Menurut Prabowo, Indonesia dan Singapura sebagai dua negara yang berbatasan langsung dengan Selat Malaka memiliki kepentingan strategis untuk memastikan jalur pelayaran tersebut tetap aman dan dapat diakses oleh semua pihak.


“Indonesia dan Singapura adalah negara yang langsung berbatasan di Selat Malaka. Kita berkepentingan untuk menjaga Selat Malaka sebagai lintasan yang bebas untuk semua pihak,” ujar Prabowo.

Baca Juga: Ketimbang Bali, Batam Dinilai Lebih Pas Jadi Kawasan PFII, Ini Alasannya

Ia mengatakan upaya menjaga keamanan Selat Malaka tidak hanya berkaitan dengan kelancaran pelayaran internasional, tetapi juga mencakup perlindungan terhadap ancaman pencemaran lingkungan, kecelakaan pelayaran, hingga aksi perompakan.

“Kita harus pelihara keamanan, perdamaian di selat itu, dan juga keamanan dari polusi, dari kecelakaan, dan dari perompakan,” katanya.

Prabowo menegaskan Indonesia dan Singapura akan terus memperkuat koordinasi dengan Malaysia dan Thailand sebagai negara-negara yang memiliki kepentingan langsung di Selat Malaka.

Menurutnya, koordinasi tersebut dilakukan agar pengelolaan Selat Malaka tetap sejalan dengan ketentuan United Nations Convention on the Law of the Sea (UNCLOS) 1982.

“Kita akan terus koordinasi dengan Malaysia dan Thailand untuk menjaga agar sesuai dengan UNCLOS 1982, agar Selat Malaka terbuka untuk semua, aman, dan dapat diakses oleh siapa pun,” ujarnya.

Selain membahas isu Selat Malaka, Prabowo dan Lawrence Wong juga bertukar pandangan mengenai berbagai perkembangan regional dan global yang dinilai berpengaruh terhadap stabilitas kawasan.

Prabowo mengatakan, Indonesia dan Singapura memiliki pandangan yang sama bahwa setiap sengketa harus diselesaikan melalui dialog dan diplomasi.

Baca Juga: Presiden Prabowo Tunjuk Danantara Garap Kerja Sama Listrik Lintas Batas RI-Singapura

Ia menilai hubungan erat Indonesia dan Singapura menjadi modal penting untuk menjaga stabilitas, pertumbuhan ekonomi, dan kemakmuran kawasan Asia Tenggara.
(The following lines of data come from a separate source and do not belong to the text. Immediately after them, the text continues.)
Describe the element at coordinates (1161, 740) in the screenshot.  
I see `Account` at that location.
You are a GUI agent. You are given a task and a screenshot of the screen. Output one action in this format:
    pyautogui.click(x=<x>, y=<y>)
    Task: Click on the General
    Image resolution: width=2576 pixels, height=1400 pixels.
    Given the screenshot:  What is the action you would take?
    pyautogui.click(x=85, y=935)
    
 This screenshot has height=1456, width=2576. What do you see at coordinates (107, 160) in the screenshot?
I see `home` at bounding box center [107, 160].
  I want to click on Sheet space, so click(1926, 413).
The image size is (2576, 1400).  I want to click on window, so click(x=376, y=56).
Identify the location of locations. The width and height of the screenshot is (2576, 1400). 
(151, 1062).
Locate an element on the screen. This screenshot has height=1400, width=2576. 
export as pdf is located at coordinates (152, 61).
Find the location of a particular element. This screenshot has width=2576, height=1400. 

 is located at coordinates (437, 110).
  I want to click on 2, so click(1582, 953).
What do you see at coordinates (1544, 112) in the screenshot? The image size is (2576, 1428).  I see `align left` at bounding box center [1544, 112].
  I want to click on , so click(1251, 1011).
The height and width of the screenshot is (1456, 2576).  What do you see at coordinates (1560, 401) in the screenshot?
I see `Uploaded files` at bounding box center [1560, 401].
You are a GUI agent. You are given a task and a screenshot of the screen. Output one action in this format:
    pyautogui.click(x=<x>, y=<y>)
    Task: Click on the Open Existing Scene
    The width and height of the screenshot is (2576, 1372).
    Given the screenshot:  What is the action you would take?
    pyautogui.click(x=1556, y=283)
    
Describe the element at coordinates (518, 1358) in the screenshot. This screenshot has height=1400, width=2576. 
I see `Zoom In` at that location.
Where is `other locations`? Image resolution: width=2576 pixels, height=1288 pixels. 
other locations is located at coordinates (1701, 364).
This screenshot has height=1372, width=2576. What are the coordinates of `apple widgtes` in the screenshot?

“Saya yakinkan bahwa sikap Indonesia dan sikap saya pribadi sejak dulu adalah Singapura dan Indonesia harus menjadi mitra yang baik. Dengan kerja sama yang baik ini akan menguntungkan tidak hanya rakyat Indonesia dan Singapura, tetapi juga menyumbang stabilitas, pertumbuhan, dan kemakmuran di seluruh Asia Tenggara,” kata Prabowo. 

Sementara itu, Perdana Menteri Singapura Lawrence Wong menegaskan bahwa kedua negara memiliki kepentingan yang sama terhadap kawasan Selat Malaka. 

Wong juga menyebut kedua negara telah menyepakati untuk memastikan kebebasan hak bernavigasi dan memastikan jalur pelayaran tetap terbuka bagi semua pihak, termasuk menjamin hak lintas transit kapal tanpa hambatan sesuai dengan kententuan UNCLOS 1982. 

"Karena itu, Presiden Prabowo dan saya bersama dengan negara pesisir lainnya untuk menjalankan perang masing-masing untuk memastikan Selat Malaka dan Selat Singapura tetap aman dan terbuka bisa diakses semua pihak," tegas Wong.